- **DOCUMENT SECTION**
——
Well, I am making a c++ program, that goes through long streams of symbols and I need to store information for further analysis where in the stream appears symbol sequences of certain length. For instance in binary stream
100110010101
I have a sequences for example of length 6 like this:
100110 starting on position 0
001100 starting on position 1
011001 starting on position 2
etc.
What I need to store are vectors of all positions where I can find the one certain sequence. So the result should be something like a table, maybe resembling a hash table that look like this:
sequence/ positions
10010101 | 1 13 147 515
01011011 | 67 212 314 571
00101010 | 2 32 148 322 384 419 455
etc.
Now, I figured mapping strings to integers is slow, so because I have information about symbols in the stream upfront, I can use it to map this fixed length sequences to an integer.
The next step was to create a map, that maps these "representing integers" to a corresponding index in the table, where I add next occurence of this sequence. However this is slow, much slower than I can afford. I tried both ordered and unordered map of both std and boost libraries, none having enough efficiency. And I tested it, the map is the real bottleneck here
And here is the loop in pseudocode:
for (int i=seqleng-1;i<stream.size();i++) {
//compute characteristic value for the sequence by adding one symbol
charval*=symb_count;
charval+=sdata[j][i]-'0';
//sampspacesize is number off all possible sequence with this symbol count and this length
charval%=sampspacesize;
map<uint64,uint64>::iterator &it=map.find(charval);
//if index exists, add starting position of the sequence to the table
if (it!=map.end()) {
(table[it->second].add(i-seqleng+1);
}
//if current sequence is found for the first time, extend the table and add the index
else {
table.add_row();
map[charval]=table.last_index;
table[table.last_index].add(i-seqleng+1)
——
- **MATERIAL SHOWN**
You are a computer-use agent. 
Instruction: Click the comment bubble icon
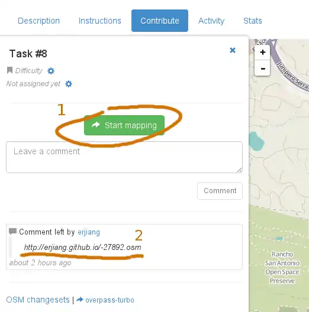click(x=13, y=232)
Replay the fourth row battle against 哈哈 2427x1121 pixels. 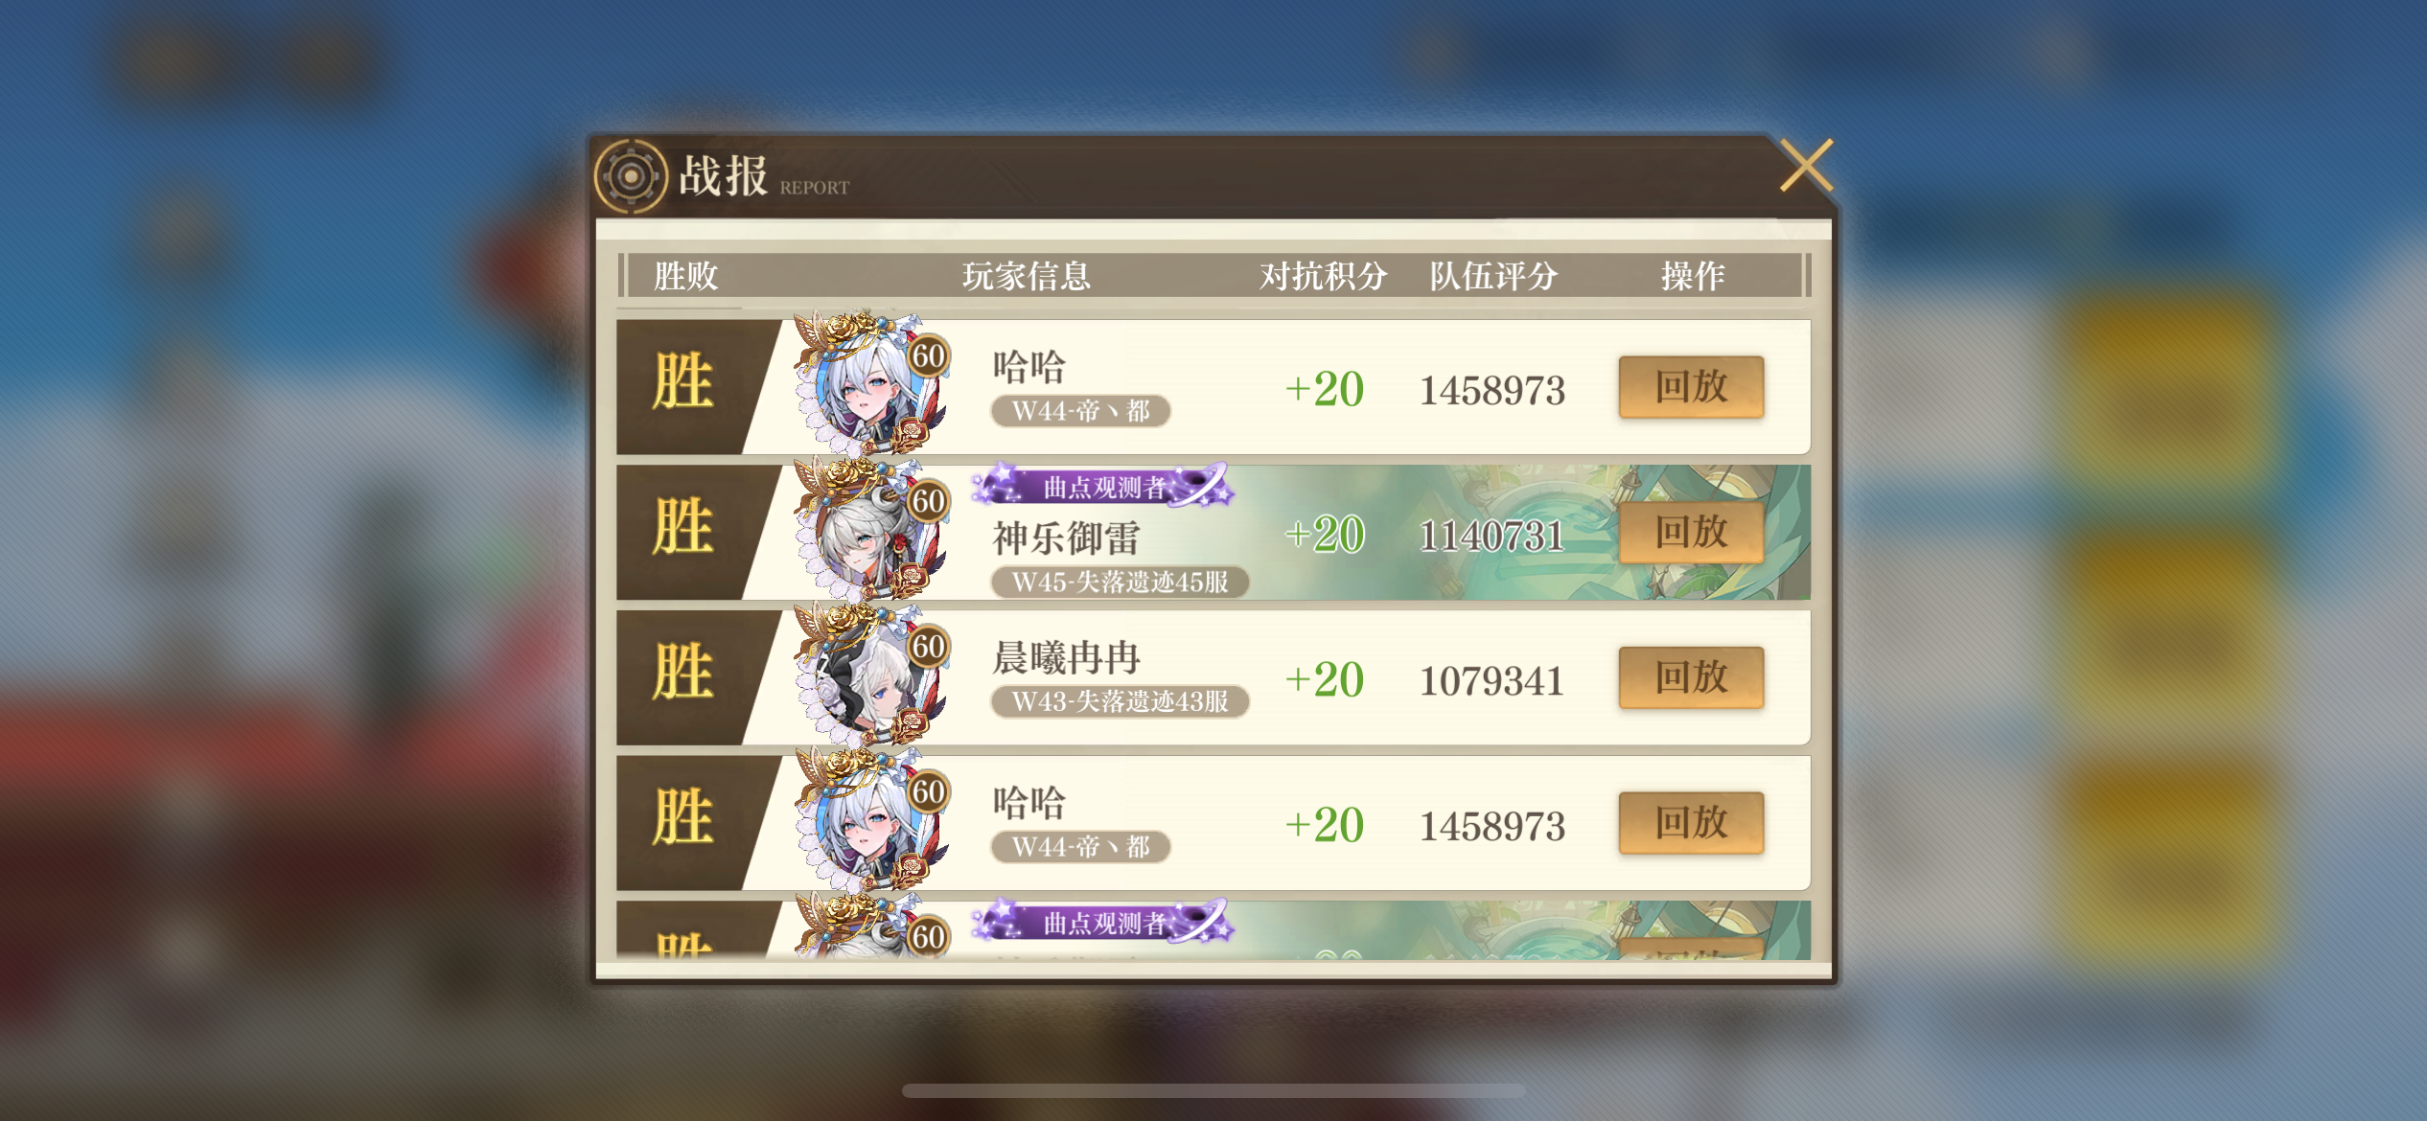click(x=1691, y=823)
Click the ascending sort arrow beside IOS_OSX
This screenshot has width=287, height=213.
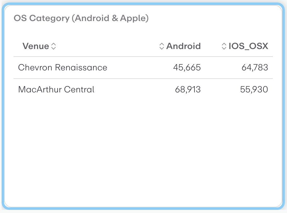pyautogui.click(x=224, y=44)
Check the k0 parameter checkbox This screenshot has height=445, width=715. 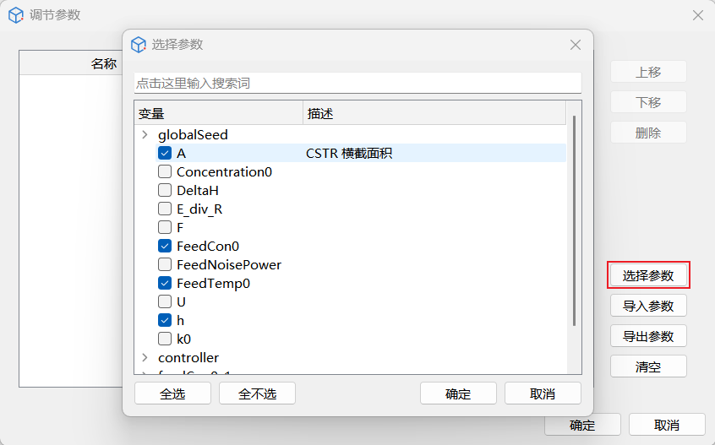click(165, 339)
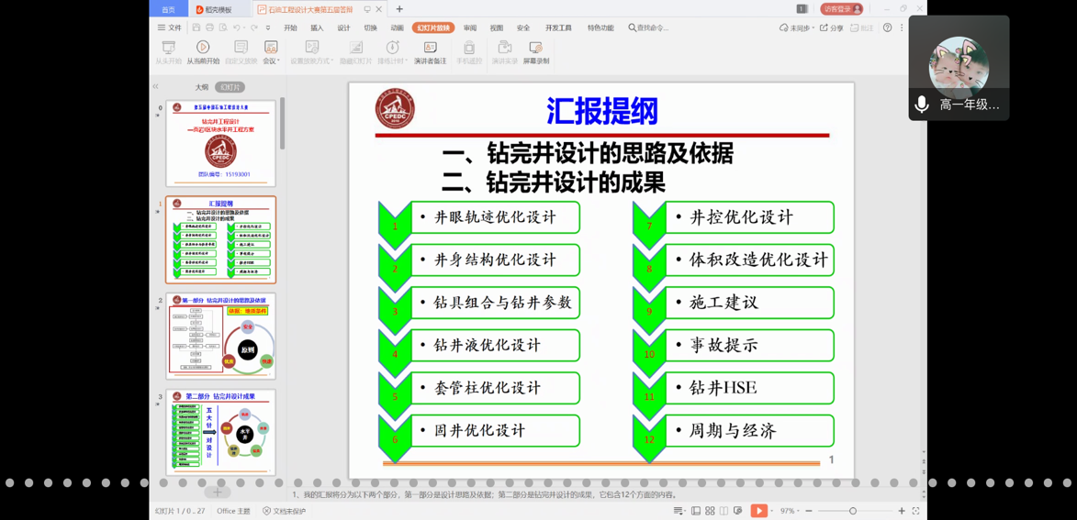Open 演讲者备注 speaker notes

point(430,51)
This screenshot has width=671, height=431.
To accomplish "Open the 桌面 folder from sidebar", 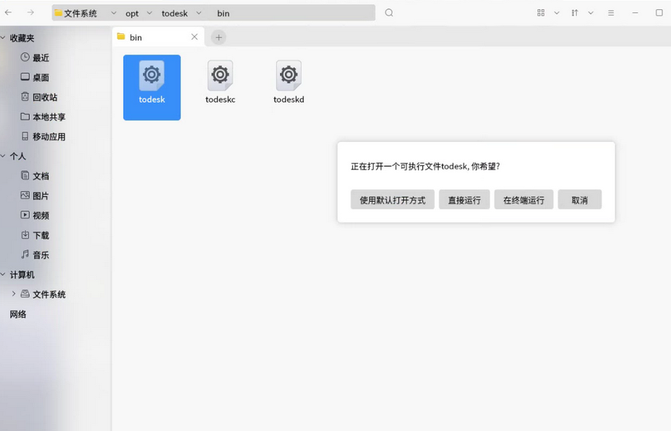I will point(38,77).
——
- **THE REQUEST**
In the post on storing symbol-sequence positions, write out verbatim the passage that opens with the words containing "Well, I am making" and closes with "to an integer.". The entries play no part in this work.

- **ANSWER TO THE PROBLEM**
Well, I am making a c++ program, that goes through long streams of symbols and I need to store information for further analysis where in the stream appears symbol sequences of certain length. For instance in binary stream
100110010101
I have a sequences for example of length 6 like this:
100110 starting on position 0
001100 starting on position 1
011001 starting on position 2
etc.
What I need to store are vectors of all positions where I can find the one certain sequence. So the result should be something like a table, maybe resembling a hash table that look like this:
sequence/ positions
10010101 | 1 13 147 515
01011011 | 67 212 314 571
00101010 | 2 32 148 322 384 419 455
etc.
Now, I figured mapping strings to integers is slow, so because I have information about symbols in the stream upfront, I can use it to map this fixed length sequences to an integer.